[Set of tasks]
• 1. Write out the stretch of the Greenland fossils article from "In this week's Nature, Australian" through "triggering heated debate.".
• 2. According to the Greenland fossils article, why is the reported discovery of stromatolites already prompting heated debate? Answer in one to three sentences.
• 3. Extend the Greenland fossils article past its final paragraph.
[[ Source passage open ]]
Thursday, September 1, 2016

Greenland may be home to Earth’s oldest fossils

Scientists have found evidence of stromatolites much like these in Shark Bay, Australia within 3.7-billion-year-old rocks from Greenland. Credit: PAUL HARRISON Wikimedia Commons























Geologists say that they have unearthed some of the oldest known evidence for life on Earth. The discovery, yet to be confirmed, suggests that life arose quickly on the young planet.
In this week's Nature, Australian and British researchers report finding layered structures called stromatolites in 3.7-billion-year-old rocks from Greenland. Stromatolites, which look a bit like geological cauliflowers, form when microbes trap sediment and build up layer after dome-shaped layer.
But the discovery involves some of the most physically tortured rocks on Earth, which have been squeezed and heated over billions of years as crustal plates shifted. The pressure and heat recrystallizes the rocks, erasing much of the fine-scale detail that researchers normally use to identify fossilized stromatolites—so the work is already triggering heated debate.
“I’ve got 14 queries and problems that need addressing before I’ll believe it,” says Roger Buick, a geobiologist at the University of Washington in Seattle.
[[ Source passage closed ]]
[[ Records provided open ]]
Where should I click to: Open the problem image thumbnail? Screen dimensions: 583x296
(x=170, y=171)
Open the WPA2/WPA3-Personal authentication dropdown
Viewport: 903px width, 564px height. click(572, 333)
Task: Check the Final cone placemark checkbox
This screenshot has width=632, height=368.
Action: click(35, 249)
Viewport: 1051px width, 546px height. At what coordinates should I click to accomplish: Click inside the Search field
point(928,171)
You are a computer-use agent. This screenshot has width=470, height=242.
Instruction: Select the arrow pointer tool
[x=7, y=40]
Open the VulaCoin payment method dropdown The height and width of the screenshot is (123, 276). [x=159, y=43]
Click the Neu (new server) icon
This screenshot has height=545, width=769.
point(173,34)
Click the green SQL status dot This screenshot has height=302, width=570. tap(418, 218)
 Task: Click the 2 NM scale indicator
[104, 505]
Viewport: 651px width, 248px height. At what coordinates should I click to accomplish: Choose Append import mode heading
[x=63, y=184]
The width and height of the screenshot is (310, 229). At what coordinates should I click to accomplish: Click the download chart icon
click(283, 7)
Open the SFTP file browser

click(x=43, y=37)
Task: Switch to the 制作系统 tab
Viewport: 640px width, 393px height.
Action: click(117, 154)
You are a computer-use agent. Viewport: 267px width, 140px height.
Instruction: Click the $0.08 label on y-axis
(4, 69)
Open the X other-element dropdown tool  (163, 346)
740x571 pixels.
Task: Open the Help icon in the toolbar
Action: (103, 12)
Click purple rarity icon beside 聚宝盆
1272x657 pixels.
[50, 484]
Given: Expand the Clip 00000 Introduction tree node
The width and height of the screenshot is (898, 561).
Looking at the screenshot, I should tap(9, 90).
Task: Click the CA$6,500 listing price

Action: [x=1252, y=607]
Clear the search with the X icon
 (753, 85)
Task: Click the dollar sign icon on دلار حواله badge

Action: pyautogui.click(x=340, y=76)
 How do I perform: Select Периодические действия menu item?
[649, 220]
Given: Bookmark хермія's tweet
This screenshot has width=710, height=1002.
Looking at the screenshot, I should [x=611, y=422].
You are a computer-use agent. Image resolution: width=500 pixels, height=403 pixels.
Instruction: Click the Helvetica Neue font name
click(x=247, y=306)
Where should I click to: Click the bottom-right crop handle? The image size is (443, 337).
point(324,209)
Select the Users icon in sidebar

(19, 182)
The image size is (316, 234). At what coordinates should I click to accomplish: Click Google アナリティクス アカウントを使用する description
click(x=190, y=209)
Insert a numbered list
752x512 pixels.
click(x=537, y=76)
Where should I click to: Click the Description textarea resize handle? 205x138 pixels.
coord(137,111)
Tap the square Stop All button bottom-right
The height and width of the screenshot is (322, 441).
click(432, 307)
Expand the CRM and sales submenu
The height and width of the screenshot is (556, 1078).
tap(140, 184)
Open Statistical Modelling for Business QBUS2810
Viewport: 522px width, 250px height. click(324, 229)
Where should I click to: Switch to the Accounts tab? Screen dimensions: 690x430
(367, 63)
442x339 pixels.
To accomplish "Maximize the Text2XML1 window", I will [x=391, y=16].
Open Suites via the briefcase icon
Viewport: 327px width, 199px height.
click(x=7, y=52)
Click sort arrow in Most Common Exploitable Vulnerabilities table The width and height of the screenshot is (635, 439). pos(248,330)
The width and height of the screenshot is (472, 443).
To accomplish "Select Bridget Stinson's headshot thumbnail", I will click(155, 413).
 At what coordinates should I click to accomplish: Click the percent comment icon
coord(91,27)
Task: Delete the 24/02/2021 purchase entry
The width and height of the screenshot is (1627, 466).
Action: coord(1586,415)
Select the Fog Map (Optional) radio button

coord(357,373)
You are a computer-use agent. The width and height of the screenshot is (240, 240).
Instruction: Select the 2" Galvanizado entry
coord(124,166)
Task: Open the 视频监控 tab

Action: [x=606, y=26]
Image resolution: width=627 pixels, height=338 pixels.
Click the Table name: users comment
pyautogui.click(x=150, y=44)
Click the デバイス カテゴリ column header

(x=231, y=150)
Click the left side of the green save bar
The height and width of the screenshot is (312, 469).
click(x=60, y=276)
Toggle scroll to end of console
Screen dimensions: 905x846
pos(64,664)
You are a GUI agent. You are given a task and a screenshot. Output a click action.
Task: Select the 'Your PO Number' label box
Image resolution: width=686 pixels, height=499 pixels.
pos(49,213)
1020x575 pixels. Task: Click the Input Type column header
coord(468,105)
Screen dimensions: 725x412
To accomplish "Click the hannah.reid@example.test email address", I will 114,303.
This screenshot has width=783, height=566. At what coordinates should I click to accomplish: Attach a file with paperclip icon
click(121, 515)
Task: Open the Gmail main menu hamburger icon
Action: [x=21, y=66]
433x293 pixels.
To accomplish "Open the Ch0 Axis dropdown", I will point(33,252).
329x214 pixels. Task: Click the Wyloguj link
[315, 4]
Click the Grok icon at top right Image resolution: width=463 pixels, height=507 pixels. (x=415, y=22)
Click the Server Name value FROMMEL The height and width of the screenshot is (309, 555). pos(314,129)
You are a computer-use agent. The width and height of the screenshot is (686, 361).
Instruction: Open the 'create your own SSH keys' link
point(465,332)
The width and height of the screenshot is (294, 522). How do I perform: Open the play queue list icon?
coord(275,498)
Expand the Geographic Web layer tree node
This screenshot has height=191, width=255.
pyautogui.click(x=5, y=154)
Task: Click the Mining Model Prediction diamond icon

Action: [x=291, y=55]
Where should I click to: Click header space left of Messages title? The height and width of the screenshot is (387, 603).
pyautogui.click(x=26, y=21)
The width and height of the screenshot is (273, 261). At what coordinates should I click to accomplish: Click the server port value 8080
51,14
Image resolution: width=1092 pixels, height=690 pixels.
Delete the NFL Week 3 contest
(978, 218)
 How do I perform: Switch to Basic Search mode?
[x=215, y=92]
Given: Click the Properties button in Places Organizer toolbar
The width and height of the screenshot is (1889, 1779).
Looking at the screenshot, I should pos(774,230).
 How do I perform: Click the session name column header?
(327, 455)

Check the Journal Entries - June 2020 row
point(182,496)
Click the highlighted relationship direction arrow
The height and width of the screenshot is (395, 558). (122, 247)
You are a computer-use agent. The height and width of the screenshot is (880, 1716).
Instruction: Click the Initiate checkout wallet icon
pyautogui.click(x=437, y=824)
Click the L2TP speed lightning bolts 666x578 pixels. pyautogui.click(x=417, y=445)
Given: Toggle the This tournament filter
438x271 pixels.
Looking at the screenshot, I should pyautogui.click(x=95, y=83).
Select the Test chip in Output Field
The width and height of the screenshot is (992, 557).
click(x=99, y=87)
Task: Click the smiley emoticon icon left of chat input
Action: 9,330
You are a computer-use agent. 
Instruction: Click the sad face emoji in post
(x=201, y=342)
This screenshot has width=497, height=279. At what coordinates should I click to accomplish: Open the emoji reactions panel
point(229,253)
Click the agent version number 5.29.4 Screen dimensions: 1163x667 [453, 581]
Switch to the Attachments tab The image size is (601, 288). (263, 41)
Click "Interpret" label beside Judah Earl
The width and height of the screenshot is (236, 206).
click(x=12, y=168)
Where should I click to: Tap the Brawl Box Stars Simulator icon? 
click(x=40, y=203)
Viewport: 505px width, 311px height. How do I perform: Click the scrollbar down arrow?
[[ Records provided closed ]]
[Your responses]
• 1.
In this week's Nature, Australian and British researchers report finding layered structures called stromatolites in 3.7-billion-year-old rocks from Greenland. Stromatolites, which look a bit like geological cauliflowers, form when microbes trap sediment and build up layer after dome-shaped layer.
But the discovery involves some of the most physically tortured rocks on Earth, which have been squeezed and heated over billions of years as crustal plates shifted. The pressure and heat recrystallizes the rocks, erasing much of the fine-scale detail that researchers normally use to identify fossilized stromatolites—so the work is already triggering heated debate.

• 2. The rocks involved have been squeezed and heated over billions of years as crustal plates shifted. That pressure and heat recrystallized them and erased much of the fine-scale detail researchers normally use to identify fossilized stromatolites.

• 3.
The rocks hail from Isua, Greenland, where researchers have laboured to tease out potential signs of life dating back billions of years. Previous work on the rocks’ chemistry, such as a 1999 paper analysing carbon isotopes, suggested that they contain ‘biomarker’ traces of early organisms. But various claims over the years have remained contentious.

Unearthing evidence

Now, melting snow has revealed new clues. A team led by Allen Nutman, a geologist at the University of Wollongong in Australia, visited a rock outcrop that had been buried under a perennial snow patch until warmer temperatures melted it away. They sawed out a chunk of 3.7-billion-year-old rock and took it back to Australia to study.
In it they found the purported stromatolites, along with other clues to ancient life. “It’s a combination of different types of evidence that makes the story so compelling,” says team member Martin Van Kranendonk, a geologist at the University of New South Wales in Kensington, Australia.
The structures are tiny bumps, just 1–4 centimetres tall, whose shape and internal layering strongly resemble ancient and modern stromatolites, Van Kranendonk and his colleagues say. The texture of the surrounding rocks suggests that they were laid down at the bottom of a shallow sea, much as stromatolites are today in places such as the Bahamas and western Australia. And the rocks contain carbonate minerals such as dolomite, which are also common in younger stromatolites.
The Greenland structures are about 220 million years older than the oldest widely accepted evidence for life, a set of stromatolites from the Pilbara region of western Australia. “The evidence is a whole lot thinner than the rocks in Australia,” says Abigail Allwood, an astrobiologist at NASA’s Jet Propulsion Laboratory in Pasadena, California. “Having said that, it’s incredible that anything can be found in these rocks that are barely a ghost of what they were before. That’s why it’s worthy of attention.”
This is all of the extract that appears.